Mastering Your Mindset
Some people thrive in the face of difficult challenges, and others feel hopeless and shut down. The difference is in MINDSET.
A mindset is a way of being. It defines how you approach life – especially your challenges and problems.
Research now shows that possessing a strategic mindset predicts goal achievement and success. Those who embrace challenges and grapple with failure have better outcomes than those who use avoidance when they start to struggle.
Mindsets aren’t always easy to see, and sometimes we treat others differently than we treat ourselves. But, our true mindsets usually show up in these places:
- Challenges: avoided or embraced?
- Obstacles: giving up or persisting?
- Effort: wanting it to be easy or putting in the work?
- Criticism: ignores the negative as an attack or leverages it as a tool for growth?
- Success of others: viewed as a threat or viewed as an inspiration?
Mindsets lead to emotions, which cause behavior. They are the source of the behavior, not the byproducts of it. Every mindset appears as a variety of behaviors. This is why trying to change behaviors without changing mindsets is like playing Whack-a-Mole. You won’t win the game unless you deal with the source of the behavior, which is the mind. Acting “as if” can unlock your awareness about old mindset that no longer serve.
The flow state is also based on mindset. It’s the highest form of integration between your emotion, your body, and your mind.

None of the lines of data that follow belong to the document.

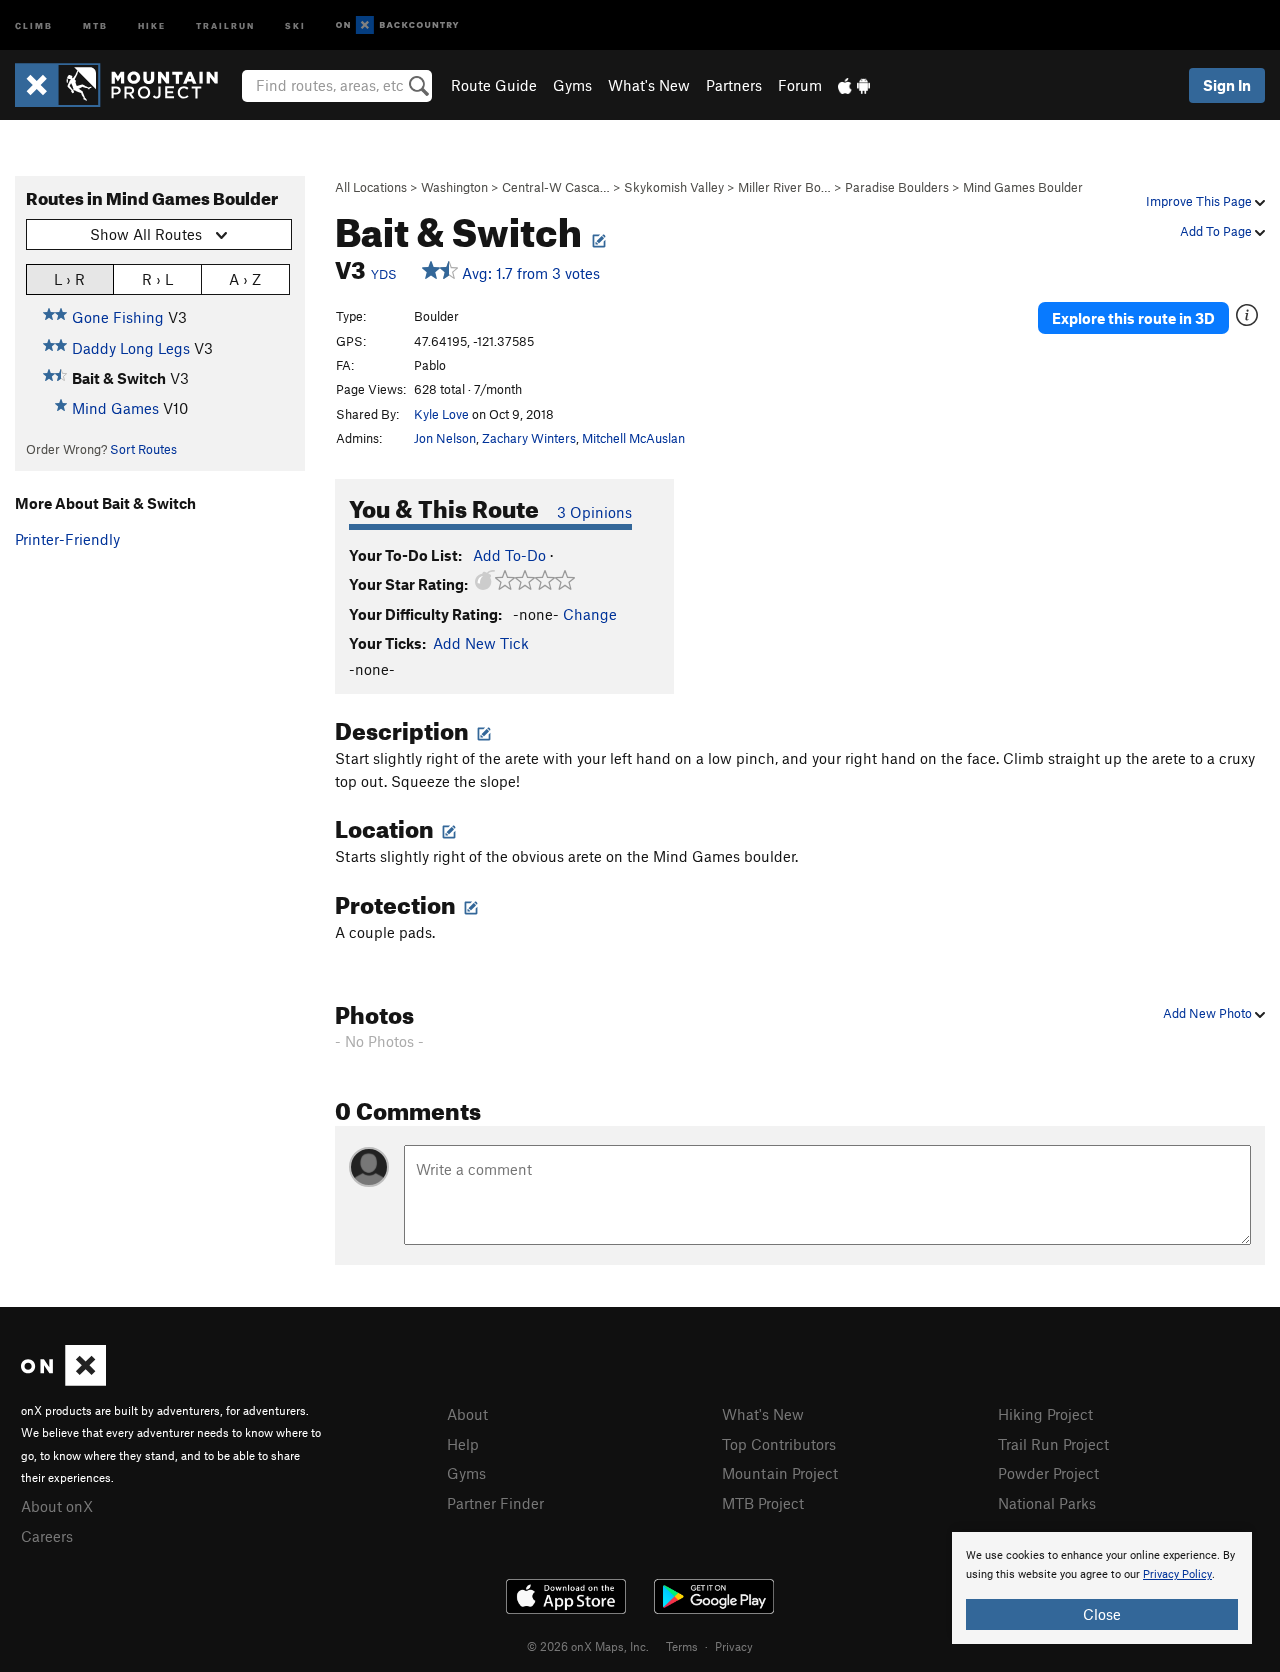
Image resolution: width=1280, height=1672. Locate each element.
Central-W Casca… (556, 187)
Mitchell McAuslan (633, 438)
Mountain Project (780, 1473)
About (467, 1414)
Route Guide (494, 85)
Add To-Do (509, 555)
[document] (1102, 1588)
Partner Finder (495, 1503)
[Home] (126, 85)
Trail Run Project (1053, 1444)
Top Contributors (779, 1444)
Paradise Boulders (897, 187)
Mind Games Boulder (1023, 187)
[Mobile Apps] (854, 85)
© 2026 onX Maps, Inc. (588, 1646)
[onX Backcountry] (397, 25)
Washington (454, 187)
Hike (152, 24)
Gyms (572, 85)
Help (463, 1444)
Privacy (734, 1646)
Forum (800, 85)
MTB (95, 24)
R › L (157, 279)
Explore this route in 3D (1133, 318)
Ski (295, 24)
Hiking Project (1045, 1414)
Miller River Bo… (784, 187)
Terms (682, 1646)
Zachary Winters (529, 438)
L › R (69, 279)
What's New (649, 85)
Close (1102, 1614)
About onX (57, 1506)
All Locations (371, 187)
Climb (34, 24)
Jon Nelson (445, 438)
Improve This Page (1200, 201)
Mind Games (115, 408)
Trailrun (225, 24)
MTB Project (763, 1503)
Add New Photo (1209, 1013)
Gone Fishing (118, 317)
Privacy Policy (1177, 1574)
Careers (47, 1536)
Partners (734, 85)
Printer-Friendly (67, 539)
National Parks (1047, 1503)
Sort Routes (143, 449)
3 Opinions (594, 512)
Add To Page (1217, 231)
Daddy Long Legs (131, 348)
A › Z (245, 279)
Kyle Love (441, 414)
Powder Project (1048, 1473)
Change (590, 614)
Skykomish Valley (674, 187)
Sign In (1227, 85)
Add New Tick (481, 643)
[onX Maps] (63, 1380)
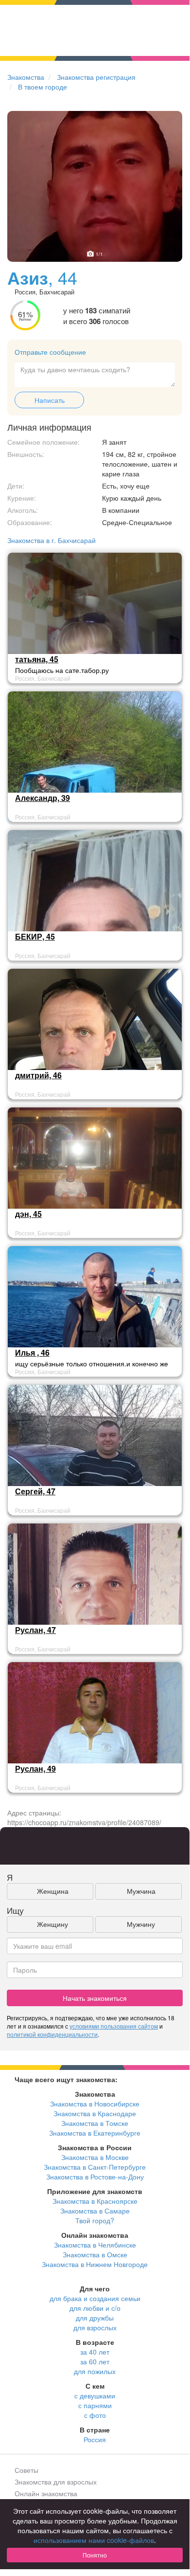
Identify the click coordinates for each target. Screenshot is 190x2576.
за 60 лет (94, 2361)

Carol Dweck, a researcher at Stanford University who has spent 30 years studying motivation, and Ross Bentley, a racing car driver coach, found that racing car drivers with a positive mindset were able to sustain their states of flow and peak performance, therefore improving their results.
There are two mindsets that will be helpful 100% of the time:
- Mental strength
One well known mindset that people have found to be effective, particularly in stressful environments is called the “Happy Warrior”. This mindset has been shown to be adaptive in a wide range of situations. The Happy Warrior is positive and open, strong, able to see reality, and eager to face challenges.
If you’re having trouble staying in a positive and strategic mindset, it may be that you’re being overwhelmed by the fear response. The fear response constricts our options and narrows our field of possibility. From this position, it’s very difficult to feel strong, capable, or positive. When this happens, the Inner Critic often surfaces with a laundry list of all the reasons why we will fail.
Fundamentally, curiosity is the key to shifting your mindset. If you notice you’re constricted, ask yourself questions that start with “what if” to start broadening your field of vision. Bring your attention into your body and deepen your breath ~ this stimulates your vagus nerve and your parasympathetic nervous system. Notice your self-talk and inner narrative, and push back against your critical inner voice.
Leadership requires us metaphorically to bring the sunshine and set the temperature in the room. If you start with empathy, gratitude, and unconditional positive regard for yourself, the rest will follow.